[What is asked]
a – In the forum thread about malware and blue screens, rewrite the paragraph that begins "As an extra" as a short bulleted list that keeps its main facts.
b – Carry on the forum thread about malware and blue screens from its last sentence.

[Excerpted passage]
Sorry for the long post, but I'm trying to add all I can since I don't know how long I'll be up and running and want to include everything I can. I am about to reboot into safe mode and run adaware and spybot since I updated them. Kaspersky wont run in safemode which REALLY hacks me off but oh well. I installed it after a borked attempt at putting in Nortons suite and got some malware while I was at it. I think I may have had some anyway now. Kaspersky has killed a lot but the comp wont stay up long enough for a full scan and the firewall doesnt work in safe mode so I'm scared to use my cable connection since any trojans and other malware will use the open connection to add to their ranks.
Thx in advance to all.
Later taters,
Bone


----------



## longboneslinger (Nov 20, 2004)

UPDATE:
Ad-aware and spybot found some junk, 3 for ad and 2 from spy. All rated low.
A-Squared found 5 including one trojan. AVG anti-spyware found nothing. Mcafee stinger found nothing either.
As an extra, I think that the blue screen happened about the same time that Kaspersky popped up an alert that it had found a trojan, cant remember the name. I hit 'neutralize' and I got a blue screen. Once other blue screen happened after I started to reboot and noticed that the 'shut down' button had the icon indicating that windows updates had an install. So I shut down instead of rebooting. I started the usual 'installing updates' and 'dont unplug your computer' bit for about 2 minutes and blue screened. Thats when I got the KLIF.SYS bit.
I about to go to Panda for a free online scan (if the comp stays up long enough!!). Afterwards I'll check back here then reboot and let Kaspersky try to do a full scan.
Later taters,
Bone


----------



## longboneslinger (Nov 20, 2004)

Update 2:
I let Kaspersky do a full scan. 7 hits for 2 dif trojans, all reported deleted. I did a bitdefender online scan and found nothing. It stayed up all night for the bitdefender scan so I decided to try turning hardware acceleration back to full and turn wright combining back on. Naturally I had to reboot for this to take effect. It bluescreened on reboot with this error:
BAD_POOL_HEADER
MS calls this 'unknown driver issue'.
Sigh. It wont shut down without bluscreen and now this. This is annoying to say the least. I'm at my wits end though I'm about to do some research for as long as I can.

[Available data]
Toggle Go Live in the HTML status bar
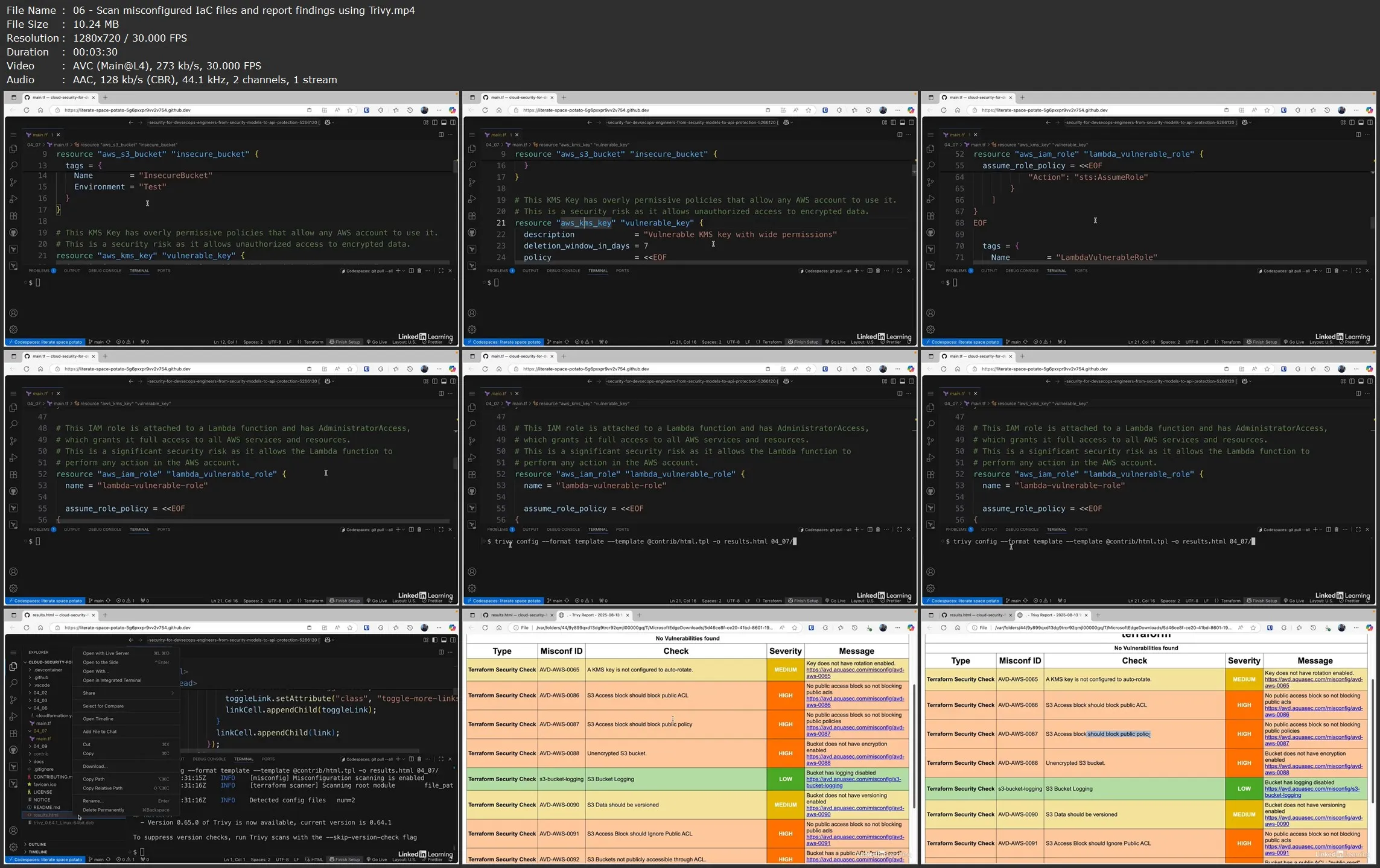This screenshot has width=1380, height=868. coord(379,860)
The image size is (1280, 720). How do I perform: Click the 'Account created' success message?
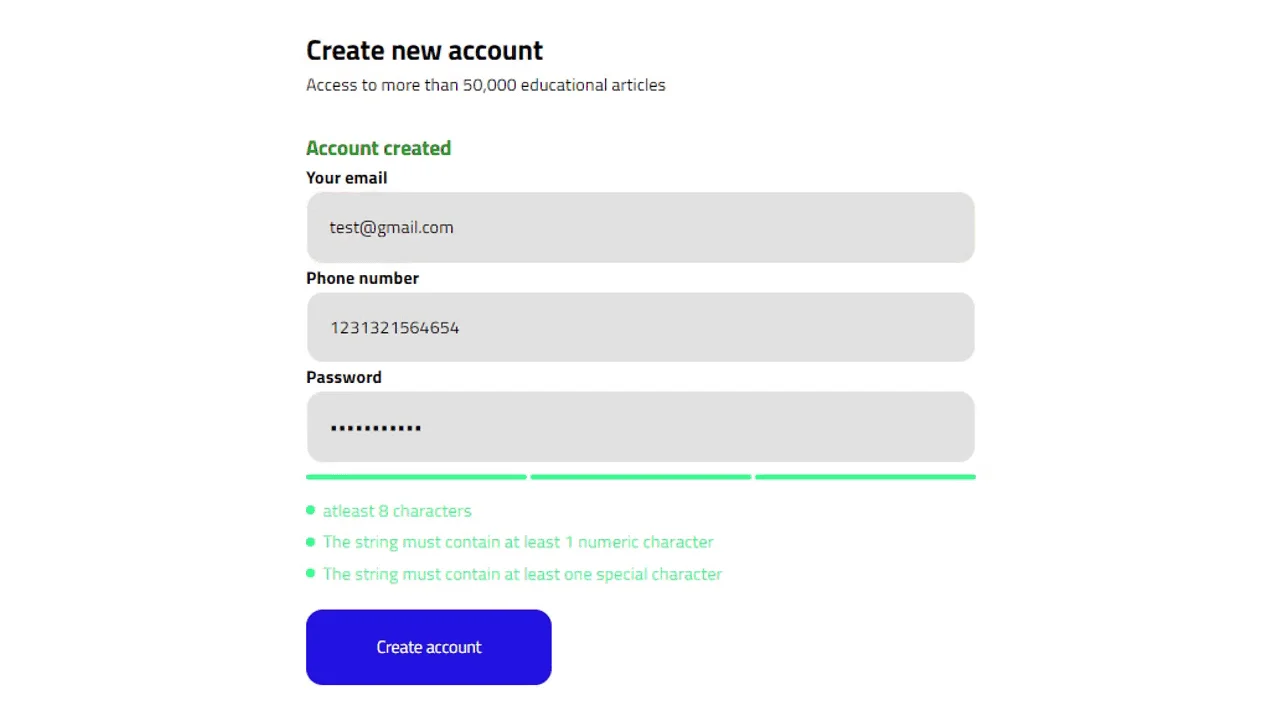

[Answers for the tasks]
a –
- One blue screen came at about the same time Kaspersky raised an alert about a trojan whose name isn't remembered; clicking "neutralize" brought on a blue screen.
- Another came during a restart attempt: the "shut down" button showed an icon for pending Windows updates, so the computer was shut down instead of rebooted.
- The usual "installing updates" and "dont unplug your computer" messages ran for about 2 minutes before the blue screen hit.
- That blue screen is when the KLIF.SYS message appeared.

b –
Later taters,
Bone


----------



## longboneslinger (Nov 20, 2004)

Update 3:
I uninstalled the drivers for my sound card and reinstalled them. There was a prob with unistall. A .dll file wasn't able to be removed, permission denyed. I installed the updated drivers and rebooted. It got to the log-on screen and blue screened. 
I attempted a scandisk. It bluescreened on reboot. It wouldnt even let me into safemode with out a bluescreen.
I went into BIOS and set it boot from the cdrom 1st and ran scndsk, it reported that the drive had several errors though it didnt say if it fixed them or not and I have no idea where the log file is if there is one though I had the 'fix errors' box checked. Next I ran the recovery console. After I typed 'exit' it rebooted and started a scandisk. I let it run for the hell of it. It boots now. No idea if the prob is fixed or not. I'll wait to see.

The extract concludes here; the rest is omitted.